Hi - scanned these from the leaflets I got when I sent off for them in 1994. If only I'd followed it up instead of wasting the next decade on S,D & R&R... Enjoy, and I'll buy a DVD of these, even if it were just a half-hour. Even I on minimum wage would give my money for this...
And no pictures either - you'll just have to buy the DVD when it comes out!
Programme 1 18 May 1994
RAYMOND MEARS - FUNGHI, FIRE AND FOOD
Ray Mears visited Sussex - one of the most wooded counties in Britain, to demonstrate the art of lighting a fire with two sticks; Ray put this to practical usage by whipping up a simple meal of trout stuffed with locally gathered sheep-sorrel and garnished with lady's smock, pretty pink flower with a peppery taste.
Ray used an elder stick rubbed into a clematis wood base (or paddue), the tinder was again clematis but utilises the shredded bark. Using fresh-cut (not uprooted) grass, Ray covered the embers to steam cook the trout over 45 minutes. The grass slowed the cooking process and more importantly, negated naked flame and the normal hazards of a campfire. Ray emphasised that no fire should be left unattended and dead wood should be used for the fire - again, always ask for permission to light a fire and bury the ashes before leaving.
MUSIC
Deep Forest by Deep Forest COL 9797782
Programme 2 25 May 1994
FUNGHI, FIRE & FOOD - ON THE BEACH
Ray Mears chose the beaches around Saundersfoot along the Pembrokeshire coast because of the cleanliness of the water and diversity of seashore edibles. As with all seafood thorough attention must be paid to freshness and cleaning. Obtain local expert information from an aquarium or local fishermen and do get a tidetable - it is easy to get cut off by incoming tides. Ray advises everybody to take only a little, and have regard for the preservation of our natural resources. Last tip! - wear shoes with a good grip -rocks, shells and sea urchins can be painful.

____

WHAT YOU NEED TO DO:
(1) In the Ray Mears programme notes, why did Ray choose the beaches around Saundersfoot?
(2) Extend the Ray Mears programme notes, picking up right after their final sentence.

Entries taken from a collection
____

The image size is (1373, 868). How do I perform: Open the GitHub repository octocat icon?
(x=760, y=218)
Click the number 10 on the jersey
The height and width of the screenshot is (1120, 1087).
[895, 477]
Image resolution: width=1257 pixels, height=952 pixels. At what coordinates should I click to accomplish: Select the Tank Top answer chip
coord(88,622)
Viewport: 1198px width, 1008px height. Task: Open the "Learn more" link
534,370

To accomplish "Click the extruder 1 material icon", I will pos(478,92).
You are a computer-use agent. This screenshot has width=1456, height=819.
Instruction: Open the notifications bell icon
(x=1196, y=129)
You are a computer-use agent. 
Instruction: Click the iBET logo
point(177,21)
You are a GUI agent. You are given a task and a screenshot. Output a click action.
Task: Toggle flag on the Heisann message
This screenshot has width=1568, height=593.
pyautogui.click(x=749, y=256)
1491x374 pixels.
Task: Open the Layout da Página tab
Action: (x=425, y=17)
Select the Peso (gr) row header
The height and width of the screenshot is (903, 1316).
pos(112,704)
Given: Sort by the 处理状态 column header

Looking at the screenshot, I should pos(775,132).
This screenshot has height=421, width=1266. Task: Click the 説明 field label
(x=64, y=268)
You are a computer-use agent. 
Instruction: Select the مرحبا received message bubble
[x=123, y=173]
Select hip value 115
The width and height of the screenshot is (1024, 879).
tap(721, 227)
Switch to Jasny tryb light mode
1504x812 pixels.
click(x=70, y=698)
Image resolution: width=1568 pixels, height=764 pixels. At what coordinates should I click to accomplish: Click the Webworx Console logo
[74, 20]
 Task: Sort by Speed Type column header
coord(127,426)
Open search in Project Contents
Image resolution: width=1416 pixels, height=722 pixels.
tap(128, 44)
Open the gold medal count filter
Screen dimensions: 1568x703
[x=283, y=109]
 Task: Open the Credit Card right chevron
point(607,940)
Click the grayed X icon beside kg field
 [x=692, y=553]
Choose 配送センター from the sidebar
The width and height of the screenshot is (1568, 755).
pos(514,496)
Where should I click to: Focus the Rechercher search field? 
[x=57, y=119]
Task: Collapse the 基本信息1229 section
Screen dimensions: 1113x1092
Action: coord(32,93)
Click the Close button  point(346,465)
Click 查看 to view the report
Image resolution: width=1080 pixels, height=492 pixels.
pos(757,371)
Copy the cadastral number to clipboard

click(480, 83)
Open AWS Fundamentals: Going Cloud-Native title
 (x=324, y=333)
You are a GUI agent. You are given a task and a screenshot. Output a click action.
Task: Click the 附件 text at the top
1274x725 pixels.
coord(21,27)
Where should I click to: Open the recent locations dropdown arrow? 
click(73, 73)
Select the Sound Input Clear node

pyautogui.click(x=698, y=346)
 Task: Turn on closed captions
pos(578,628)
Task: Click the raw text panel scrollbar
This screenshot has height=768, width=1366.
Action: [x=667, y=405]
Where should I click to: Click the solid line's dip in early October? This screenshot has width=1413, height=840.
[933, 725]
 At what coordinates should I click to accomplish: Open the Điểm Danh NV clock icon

____

THE ANSWERS:
(1) Because of the cleanliness of the water and the diversity of seashore edibles.

(2)
Contact: Shellfish Association of Great Britain
Fishmonger's Hall
London Bridge
London EC4 9EL
Tel: 071 283 8305
NB: Only closed season is for Native (Flat) oysters - 14 May - 4 August when they are spawning and not in good condition.
- No red tide/bloom has occurred since 1984.
- All shellfish are edible all year - subject to pollution and freshness.
MUSIC
Knocking on Forbidden Doors from Rivers of Belief by Enigma DINSD 112
Programme 3 1 June 1994
RAY MEARS - WOOD EDIBLES
Ray Mears visited the open woodland of the Sussex Hampshire Borders in search of a free picnic. Starting aloft in a tree bough, he found 'Chicken of the Woods', a funghi that has the texture of the bird (but without the feathers). Ray points out its distinctive orange, yellow colour and how it resembles a blob of polystyrene foam that has seemingly oozed from the tree. The flesh should be washed thoroughly several times before cooking - Ray's preferred method is to stir fry.
Next came the common Burdock, with its broad, almond shaped leaves and a tasty white root similar in appearance to a slim turnip. Removing the outer rind is simple and as Ray demonstrated , the root can be eaten raw or sliced and cooked like potato. Next underfoot came a humble Thistle - this must be cooked to soften the prickly leaves, to be eaten like a normal 'green' - and the root is equally nutritious, prepared in the same way.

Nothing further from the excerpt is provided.